Перепись населения, произведённая губернатором Дюкеном (вернее, Мишелем-Анже Дю Кеном де Менневилем) в 1754 году, показала 55009 человек белого населения, две трети из которых было сконцентрировано в окрестностях Квебека. Эти «55 тысяч человек» включали в себя свыше 10000 мужчин возрастом старше 16 лет и порядка 6000 женщин той же возрастной категории.
Для сравнения: в «старой» Франции в 1755 году жило порядка 22 миллионов человек. Даже небольшая по площади испанская Куба оказывалась более заселена: 120 000 колонистов и негров-рабов.
Кроме того, насчитывалось ещё порядка 10-12 тысяч местных аборигенов, индейцев-католиков из племён абенаков, гуронов, оттава, монтанье и прочих, проживавших в долине реки Святого Лаврентия и на Лаврентийском плато к северу от неё.
Ещё 10 тысяч франкоговорящих (не считая индейцев) обитало в Акадии, за хребтом Нотр-Дам, и до 7 тысяч – на островах Иль Рояль и Сен-Жан (речь про 1754 год). Кроме того, примерно 2000 французов жило на территории Верхней Канады (современная канадская провинция Онтарио), в Иллинойсе и Огайо и свыше 5 тысяч – в Луизиане, преимущественно в устье Миссисипи, в районе городов Новый Орлеан и Батон-Руж.
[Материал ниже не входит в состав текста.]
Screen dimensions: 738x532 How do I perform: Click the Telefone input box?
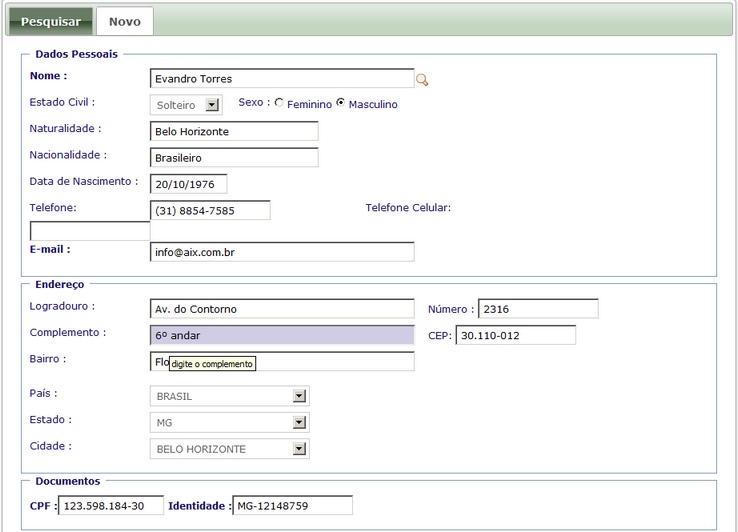point(210,210)
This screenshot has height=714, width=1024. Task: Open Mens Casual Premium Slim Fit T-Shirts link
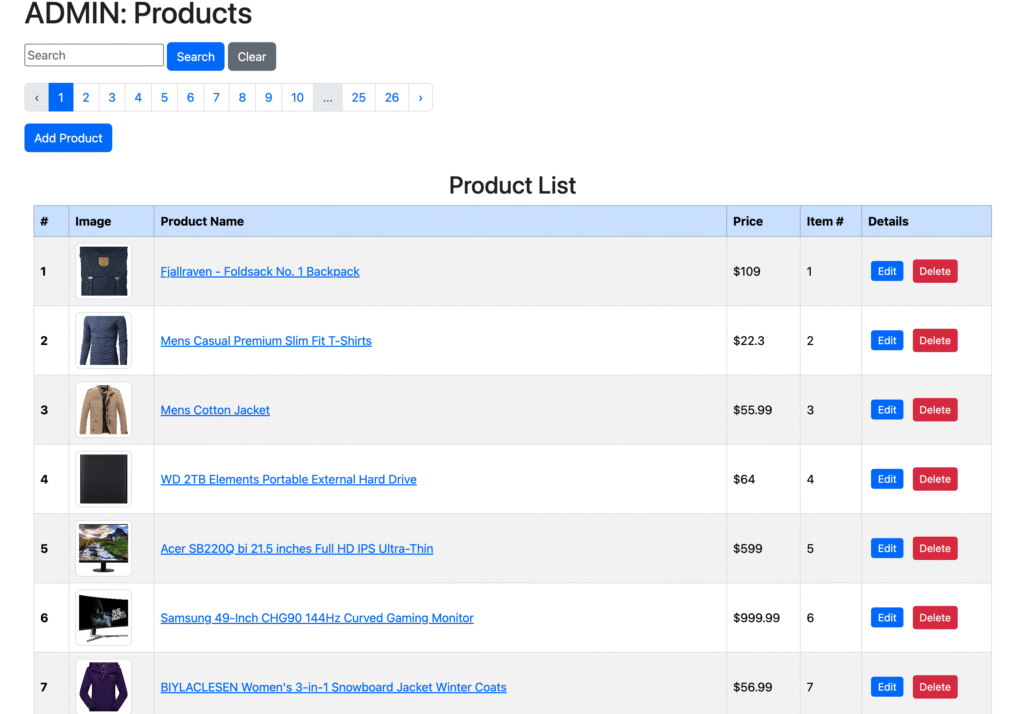tap(266, 341)
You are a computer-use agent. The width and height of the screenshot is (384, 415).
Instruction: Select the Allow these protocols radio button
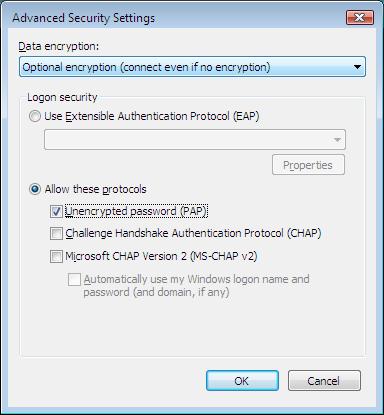click(x=35, y=189)
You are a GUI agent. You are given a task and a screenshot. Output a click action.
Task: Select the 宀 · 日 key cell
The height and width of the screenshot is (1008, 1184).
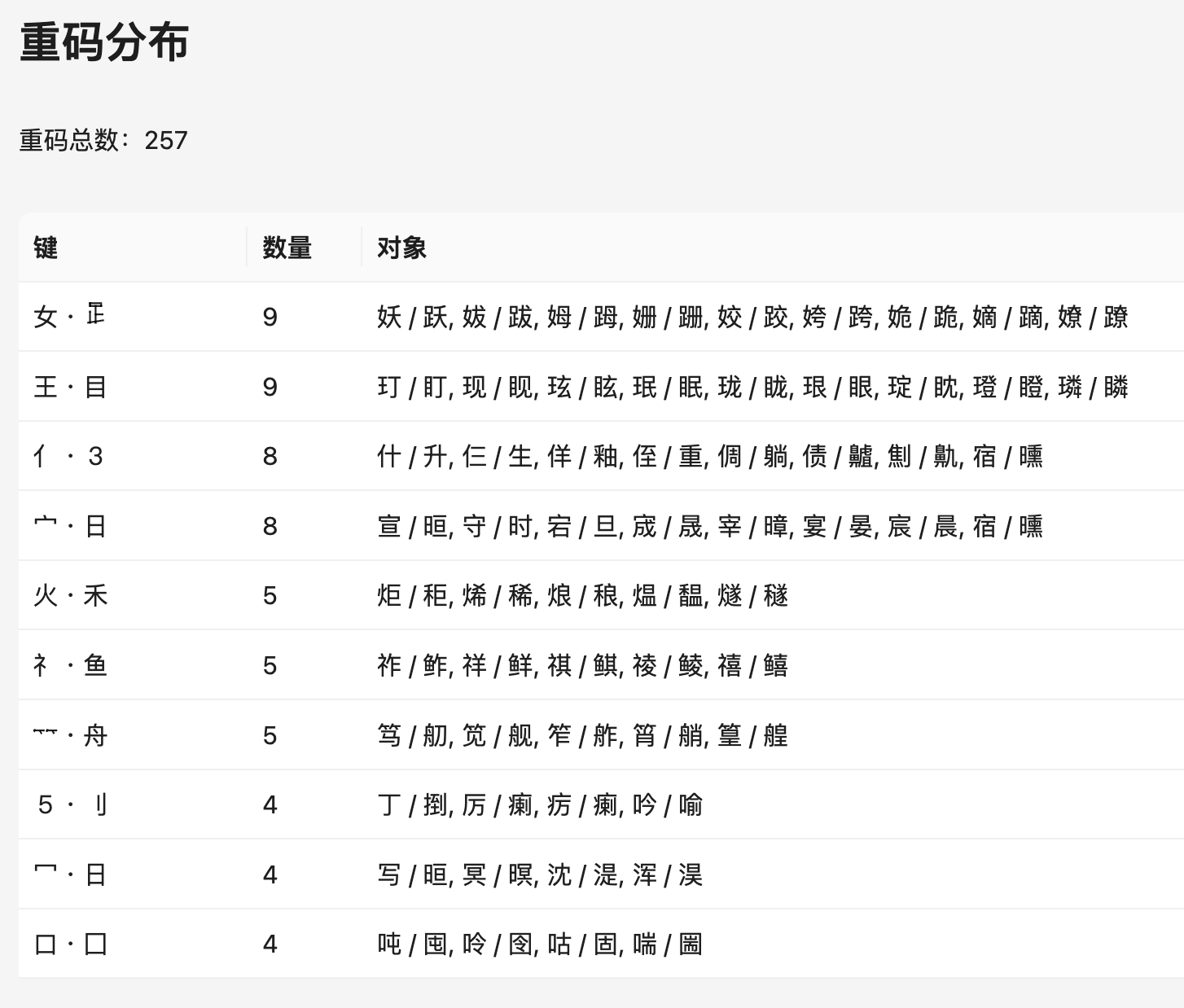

Общая численность населения Новой Франции в середине 18 столетия, тем самым, не превышала 80 тысяч человек, в том числе Нижней Канады – 55 тысяч колонистов.
Из них акадийцы формально проживали на «английских» землях. Границы этих территорий, отошедших британцам по миру 1713 года, не были точно оговорены: французы ограничивали их только полуостровом Новая Шотландия, тогда как англичане настаивали на более значительных приобретениях.
Они претендовали на огромные просторы значительной части американского материка, удерживая обширные полосы полупустынных территорий вдоль основных водных магистралей. В сравнительных величинах это составляло порядка одного поселенца на 120 квадратных километров площади, совершенно невообразимые в наши времена величины.
Только население Нижней Канады – области в нижнем течении реки Святого Лаврентия, от Монреаля и ниже, – потребляло ежесуточно порядка 150 тонн продуктов. В случае же блокады морских коммуникаций и прибытия крупных подкреплений из метрополии, колонии предстояло вовсе жить впроголодь. В таком случае её тощая продовольственная безопасность могла быть обеспечена только мобилизационными методами с драконовской спецификой: запасанием сушёной рыбы, мяса животных и птиц и охотничьих артелей, участием солдат в посадке сельскохозяйственных культур, и всё – в принудительном порядке, с изъятием излишков в пользу государства (что и делалось в итоге).
В 1754 году расходная часть канадского бюджета составляли порядка 6 миллионов ливров (большая часть которых уходила на строительство крепостей, преимущественно разворовываясь, та же цитадель Луисбурга, не лучшим образом построенная, стоила 30 миллионов ливров), доходная – менее 4 миллионов (3930 тысяч, если быть точным), больше половины которой (свыше 2 миллионов) приносила перевалочная торговля через Луисбург (где имелся таможенный пост). Тем самым, возможные активные операции противника на море, блокада французских путей сообщения в корне убивали почти всю прибыль и без того скудной канадской экономики.
Фактор зависимости от метрополии дополнялся крайней путанностью канадской, да и вообще французской, финансовой системы. Внутри Новой Франции циркулировал французский ливр (равный 20 су, каждое по 12 денье).
Драгоценных металлов для чеканки монет катастрофически не хватало. В ходу были даже испанские золотые монеты, которые, кстати, ценились очень высоко.
(Если в самой Франции после неудачных экспериментов начала 18 века с бумажными деньгами и мер кардинала Флери в середине 1720-х годов, банкноты были не в ходу, то в Новой Франции наблюдается прямо противоположная картина. Вместо звонкой монеты в обращении находились векселя местной администрации, при помощи которых местная администрация осуществляла расчеты с населением, исполнявшие в итоге для канадцев функции денег при взаиморасчетах).